====== Data ======

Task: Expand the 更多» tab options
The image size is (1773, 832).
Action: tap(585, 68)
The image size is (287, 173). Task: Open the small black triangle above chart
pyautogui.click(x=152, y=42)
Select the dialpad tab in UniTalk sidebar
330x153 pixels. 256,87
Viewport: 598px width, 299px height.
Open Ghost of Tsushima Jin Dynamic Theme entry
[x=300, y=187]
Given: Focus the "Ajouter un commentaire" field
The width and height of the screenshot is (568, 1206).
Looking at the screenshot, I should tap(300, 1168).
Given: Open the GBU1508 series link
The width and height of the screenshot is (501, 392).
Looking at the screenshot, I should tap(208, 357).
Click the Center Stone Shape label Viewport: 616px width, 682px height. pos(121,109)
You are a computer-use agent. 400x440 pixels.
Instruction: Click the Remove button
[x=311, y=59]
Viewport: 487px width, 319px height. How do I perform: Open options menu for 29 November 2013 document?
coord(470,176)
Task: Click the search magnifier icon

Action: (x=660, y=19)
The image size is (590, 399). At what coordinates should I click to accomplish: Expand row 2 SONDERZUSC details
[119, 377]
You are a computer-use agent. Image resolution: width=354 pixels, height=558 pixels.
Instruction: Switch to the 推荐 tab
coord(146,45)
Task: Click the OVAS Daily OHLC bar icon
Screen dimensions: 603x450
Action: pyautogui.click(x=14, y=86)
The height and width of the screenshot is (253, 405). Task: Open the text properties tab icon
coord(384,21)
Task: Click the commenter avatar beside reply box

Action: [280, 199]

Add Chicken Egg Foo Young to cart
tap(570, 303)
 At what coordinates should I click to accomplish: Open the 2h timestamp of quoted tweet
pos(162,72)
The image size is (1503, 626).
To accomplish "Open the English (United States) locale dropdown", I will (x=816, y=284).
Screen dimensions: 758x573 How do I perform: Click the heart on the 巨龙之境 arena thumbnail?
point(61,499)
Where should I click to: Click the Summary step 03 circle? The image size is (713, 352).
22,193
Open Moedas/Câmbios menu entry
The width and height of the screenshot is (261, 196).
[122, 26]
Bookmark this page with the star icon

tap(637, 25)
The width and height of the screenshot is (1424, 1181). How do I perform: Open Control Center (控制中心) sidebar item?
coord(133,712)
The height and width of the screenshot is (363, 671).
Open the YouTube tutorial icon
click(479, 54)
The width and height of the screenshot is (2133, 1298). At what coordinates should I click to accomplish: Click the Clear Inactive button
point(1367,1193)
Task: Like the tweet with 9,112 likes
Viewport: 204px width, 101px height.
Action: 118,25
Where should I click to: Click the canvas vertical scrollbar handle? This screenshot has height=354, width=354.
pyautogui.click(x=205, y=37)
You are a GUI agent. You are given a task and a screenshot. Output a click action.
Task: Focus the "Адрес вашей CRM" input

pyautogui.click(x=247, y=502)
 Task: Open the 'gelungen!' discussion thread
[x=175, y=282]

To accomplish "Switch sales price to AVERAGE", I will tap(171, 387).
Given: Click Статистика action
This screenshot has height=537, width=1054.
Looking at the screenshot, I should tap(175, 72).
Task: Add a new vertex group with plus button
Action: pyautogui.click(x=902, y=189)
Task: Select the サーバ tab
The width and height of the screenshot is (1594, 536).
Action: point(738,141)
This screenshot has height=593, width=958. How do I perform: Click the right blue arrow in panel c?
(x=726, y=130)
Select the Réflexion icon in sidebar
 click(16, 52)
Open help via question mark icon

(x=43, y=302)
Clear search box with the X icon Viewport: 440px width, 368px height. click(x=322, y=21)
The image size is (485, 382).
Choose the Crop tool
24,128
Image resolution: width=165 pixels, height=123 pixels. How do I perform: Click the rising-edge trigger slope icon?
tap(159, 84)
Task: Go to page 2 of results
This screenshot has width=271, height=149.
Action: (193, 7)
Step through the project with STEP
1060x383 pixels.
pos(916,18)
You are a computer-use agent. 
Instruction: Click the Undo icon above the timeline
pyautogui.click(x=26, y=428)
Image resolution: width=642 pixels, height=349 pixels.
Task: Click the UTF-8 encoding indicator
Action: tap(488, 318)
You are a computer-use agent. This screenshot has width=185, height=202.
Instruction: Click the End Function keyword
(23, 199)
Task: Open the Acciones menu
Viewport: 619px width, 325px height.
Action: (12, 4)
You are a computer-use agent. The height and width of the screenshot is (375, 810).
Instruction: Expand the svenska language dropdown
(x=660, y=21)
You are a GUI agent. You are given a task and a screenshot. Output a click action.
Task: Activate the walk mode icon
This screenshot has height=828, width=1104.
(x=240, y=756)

======

▸ **Problem details**:
Every line of the data must appear again in the answer, exactly as written.

▸ **Solution for this exercise**:
Task: Expand the 更多» tab options
The image size is (1773, 832).
Action: tap(585, 68)
The image size is (287, 173). Task: Open the small black triangle above chart
pyautogui.click(x=152, y=42)
Select the dialpad tab in UniTalk sidebar
330x153 pixels. 256,87
Viewport: 598px width, 299px height.
Open Ghost of Tsushima Jin Dynamic Theme entry
[x=300, y=187]
Given: Focus the "Ajouter un commentaire" field
The width and height of the screenshot is (568, 1206).
Looking at the screenshot, I should tap(300, 1168).
Given: Open the GBU1508 series link
The width and height of the screenshot is (501, 392).
Looking at the screenshot, I should tap(208, 357).
Click the Center Stone Shape label Viewport: 616px width, 682px height. pos(121,109)
You are a computer-use agent. 400x440 pixels.
Instruction: Click the Remove button
[x=311, y=59]
Viewport: 487px width, 319px height. How do I perform: Open options menu for 29 November 2013 document?
coord(470,176)
Task: Click the search magnifier icon

Action: (x=660, y=19)
The image size is (590, 399). At what coordinates should I click to accomplish: Expand row 2 SONDERZUSC details
[119, 377]
You are a computer-use agent. Image resolution: width=354 pixels, height=558 pixels.
Instruction: Switch to the 推荐 tab
coord(146,45)
Task: Click the OVAS Daily OHLC bar icon
Screen dimensions: 603x450
Action: pyautogui.click(x=14, y=86)
The height and width of the screenshot is (253, 405). Task: Open the text properties tab icon
coord(384,21)
Task: Click the commenter avatar beside reply box

Action: [280, 199]

Add Chicken Egg Foo Young to cart
tap(570, 303)
 At what coordinates should I click to accomplish: Open the 2h timestamp of quoted tweet
pos(162,72)
The image size is (1503, 626).
To accomplish "Open the English (United States) locale dropdown", I will (x=816, y=284).
Screen dimensions: 758x573 How do I perform: Click the heart on the 巨龙之境 arena thumbnail?
point(61,499)
Where should I click to: Click the Summary step 03 circle? The image size is (713, 352).
22,193
Open Moedas/Câmbios menu entry
The width and height of the screenshot is (261, 196).
[122, 26]
Bookmark this page with the star icon

tap(637, 25)
The width and height of the screenshot is (1424, 1181). How do I perform: Open Control Center (控制中心) sidebar item?
coord(133,712)
The height and width of the screenshot is (363, 671).
Open the YouTube tutorial icon
click(479, 54)
The width and height of the screenshot is (2133, 1298). At what coordinates should I click to accomplish: Click the Clear Inactive button
point(1367,1193)
Task: Like the tweet with 9,112 likes
Viewport: 204px width, 101px height.
Action: 118,25
Where should I click to: Click the canvas vertical scrollbar handle? This screenshot has height=354, width=354.
pyautogui.click(x=205, y=37)
You are a GUI agent. You are given a task and a screenshot. Output a click action.
Task: Focus the "Адрес вашей CRM" input

pyautogui.click(x=247, y=502)
 Task: Open the 'gelungen!' discussion thread
[x=175, y=282]

To accomplish "Switch sales price to AVERAGE", I will tap(171, 387).
Given: Click Статистика action
This screenshot has height=537, width=1054.
Looking at the screenshot, I should tap(175, 72).
Task: Add a new vertex group with plus button
Action: pyautogui.click(x=902, y=189)
Task: Select the サーバ tab
The width and height of the screenshot is (1594, 536).
Action: point(738,141)
This screenshot has height=593, width=958. How do I perform: Click the right blue arrow in panel c?
(x=726, y=130)
Select the Réflexion icon in sidebar
 click(16, 52)
Open help via question mark icon

(x=43, y=302)
Clear search box with the X icon Viewport: 440px width, 368px height. click(x=322, y=21)
The image size is (485, 382).
Choose the Crop tool
24,128
Image resolution: width=165 pixels, height=123 pixels. How do I perform: Click the rising-edge trigger slope icon?
tap(159, 84)
Task: Go to page 2 of results
This screenshot has width=271, height=149.
Action: (193, 7)
Step through the project with STEP
1060x383 pixels.
pos(916,18)
You are a computer-use agent. 
Instruction: Click the Undo icon above the timeline
pyautogui.click(x=26, y=428)
Image resolution: width=642 pixels, height=349 pixels.
Task: Click the UTF-8 encoding indicator
Action: tap(488, 318)
You are a computer-use agent. This screenshot has width=185, height=202.
Instruction: Click the End Function keyword
(23, 199)
Task: Open the Acciones menu
Viewport: 619px width, 325px height.
Action: (12, 4)
You are a computer-use agent. The height and width of the screenshot is (375, 810).
Instruction: Expand the svenska language dropdown
(x=660, y=21)
You are a GUI agent. You are given a task and a screenshot. Output a click action.
Task: Activate the walk mode icon
This screenshot has height=828, width=1104.
(x=240, y=756)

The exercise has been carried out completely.